That said, the bones of the proposal are as follows: MLB would look to play a 78- or 82-game season beginning in early July, where teams would compete only with opponents in their geographic region (i.e., AL West teams would play only division rivals and NL West teams). Ideally, those games would take place in clubs’ normal home parks, but teams in cities where that isn’t feasible could temporarily relocate to their spring training cites or other MLB parks.
A 14-team postseason structure continues to be floated as part of this newest proposal. As previously described, each league would send 7 teams into the playoffs instead of the current 5. The best record in each league would hold a premium place in the postseason as the only team to get a bye for the first round. Of course, until we hear differently, any and all news of a playing schedule should be taken with a grain of salt.
Player pay continues to be a key question with any proposal (beyond health concerns and logistics, of course). There is no timetable for when fans would be allowed to return to stadiums, making it likely that players would be asked to accept a further reduction in pay. As Rosenthal lays out, however, they would potentially be compensated through a single-season revenue-sharing agreement.
The ramifications of this schedule proposal spread far and wide, though the priority remains on figuring out the safest and best way to return to baseball. Still, a season half the length of normal could result in suped-up playoff races.
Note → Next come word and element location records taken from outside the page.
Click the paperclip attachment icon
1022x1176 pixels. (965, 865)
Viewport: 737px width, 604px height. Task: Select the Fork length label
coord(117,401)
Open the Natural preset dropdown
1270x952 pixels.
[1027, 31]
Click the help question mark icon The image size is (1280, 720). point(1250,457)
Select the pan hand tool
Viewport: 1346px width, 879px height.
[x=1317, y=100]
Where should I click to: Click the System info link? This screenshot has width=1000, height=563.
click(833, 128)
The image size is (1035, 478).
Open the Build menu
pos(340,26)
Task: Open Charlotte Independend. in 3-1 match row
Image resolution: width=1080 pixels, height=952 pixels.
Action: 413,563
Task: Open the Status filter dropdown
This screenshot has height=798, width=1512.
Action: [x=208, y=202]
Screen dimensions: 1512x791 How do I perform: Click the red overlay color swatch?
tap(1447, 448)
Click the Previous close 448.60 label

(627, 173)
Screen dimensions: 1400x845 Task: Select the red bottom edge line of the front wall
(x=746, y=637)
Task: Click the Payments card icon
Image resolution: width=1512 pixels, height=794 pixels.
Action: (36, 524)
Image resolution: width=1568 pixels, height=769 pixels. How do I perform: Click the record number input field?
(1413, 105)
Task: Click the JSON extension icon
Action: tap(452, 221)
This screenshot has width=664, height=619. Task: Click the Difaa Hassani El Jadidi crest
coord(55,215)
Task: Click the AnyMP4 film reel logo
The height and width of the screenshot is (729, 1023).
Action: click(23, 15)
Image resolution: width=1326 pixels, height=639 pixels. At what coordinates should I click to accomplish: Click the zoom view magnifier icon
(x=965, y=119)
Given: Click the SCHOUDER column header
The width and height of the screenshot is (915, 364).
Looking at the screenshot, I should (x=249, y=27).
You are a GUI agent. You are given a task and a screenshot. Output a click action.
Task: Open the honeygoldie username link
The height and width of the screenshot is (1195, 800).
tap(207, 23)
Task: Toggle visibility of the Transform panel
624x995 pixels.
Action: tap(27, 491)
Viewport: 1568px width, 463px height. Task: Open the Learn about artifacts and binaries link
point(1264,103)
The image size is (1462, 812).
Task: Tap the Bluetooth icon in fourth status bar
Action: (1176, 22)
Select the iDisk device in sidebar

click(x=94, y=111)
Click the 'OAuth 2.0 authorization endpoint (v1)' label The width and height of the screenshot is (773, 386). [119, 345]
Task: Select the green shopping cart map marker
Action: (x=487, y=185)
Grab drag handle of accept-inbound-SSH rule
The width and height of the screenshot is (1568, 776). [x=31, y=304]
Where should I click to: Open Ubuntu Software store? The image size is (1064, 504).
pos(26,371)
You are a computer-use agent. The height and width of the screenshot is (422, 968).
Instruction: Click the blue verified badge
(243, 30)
Beyond the ramifications on the 2020 season, a wonky schedule could add another wrinkle to upcoming drafts. A short season means less margin for error and more room for potential cinderella runs or surprising collapses. Limiting the draft to just 5 rounds, meanwhile, means that a great number of potentially very good major league players will go unselected. It also likely means a stronger draft class in 2021 and beyond, as players with remaining eligibility will be inclined to return to school for another go-round. Factoring in a short season that could send some very competitive clubs to the top of the draft order, and MLB is facing a very particular couple of (draft) seasons in the short term. From a financial standpoint, clubs will have the opportunity to sign some very high-potential undrafted players for a mere $20K signing bonus. The competition and eventual distribution of those players will be an interesting case study to track over the next 10+ years.
Of course, the first step remains the approval of the proposed structure. If the owners approve of the deal on their scheduled call with the league office, Rosenthal suggests that the proposal could be sent to the Players’ Union for approval as early as Tuesday.